++++ Records to use

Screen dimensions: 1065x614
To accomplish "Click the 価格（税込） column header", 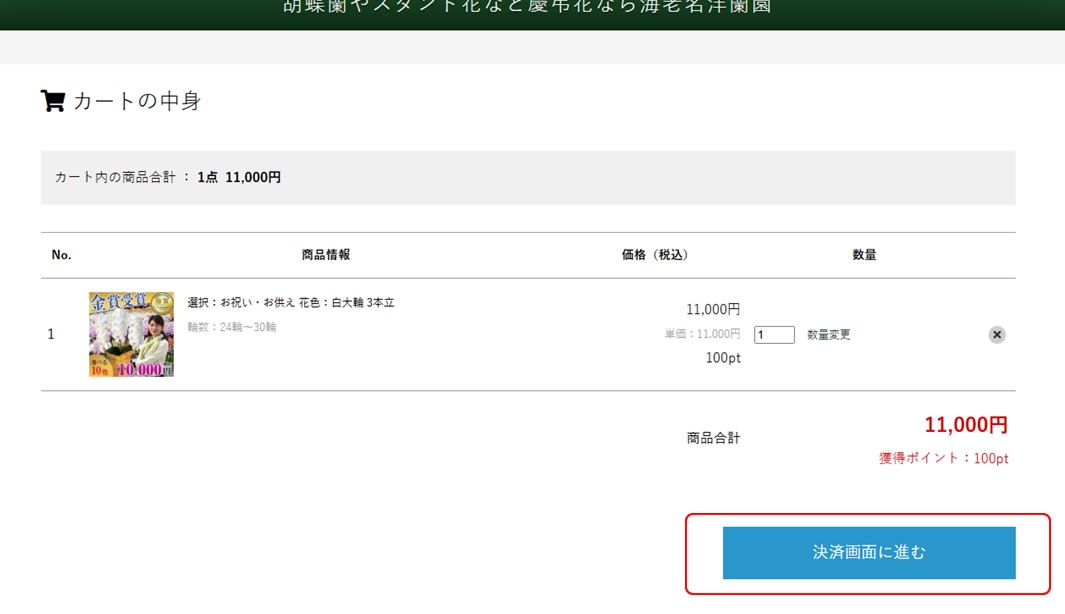I will pyautogui.click(x=655, y=255).
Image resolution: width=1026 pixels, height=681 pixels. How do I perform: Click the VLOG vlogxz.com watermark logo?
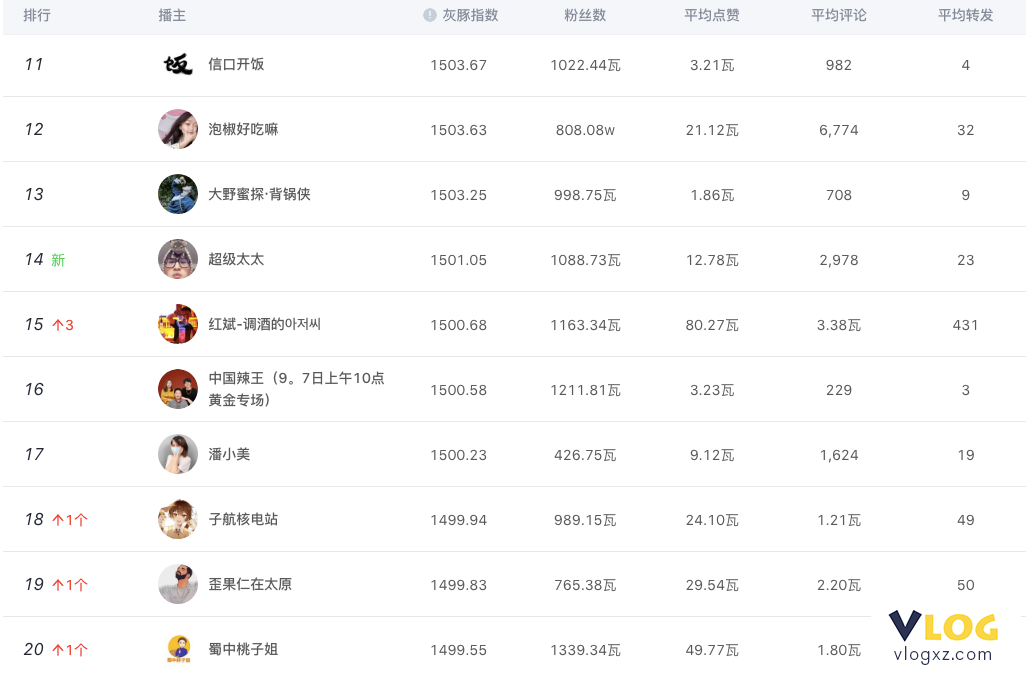pos(943,637)
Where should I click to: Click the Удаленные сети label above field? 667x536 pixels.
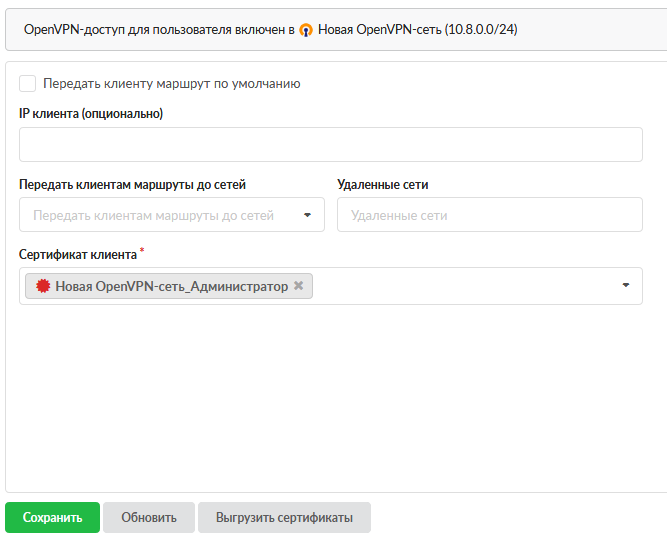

++++++++

= Directions =
Transcribe every line from the one with "Image resolution: width=1026" to the last line of the records above, exactly, excluding pictures.

= Solution to this exercise =
Image resolution: width=1026 pixels, height=681 pixels. How do I perform: Click the VLOG vlogxz.com watermark logo?
pos(943,637)
Where should I click to: Click the Удаленные сети label above field? 667x536 pixels.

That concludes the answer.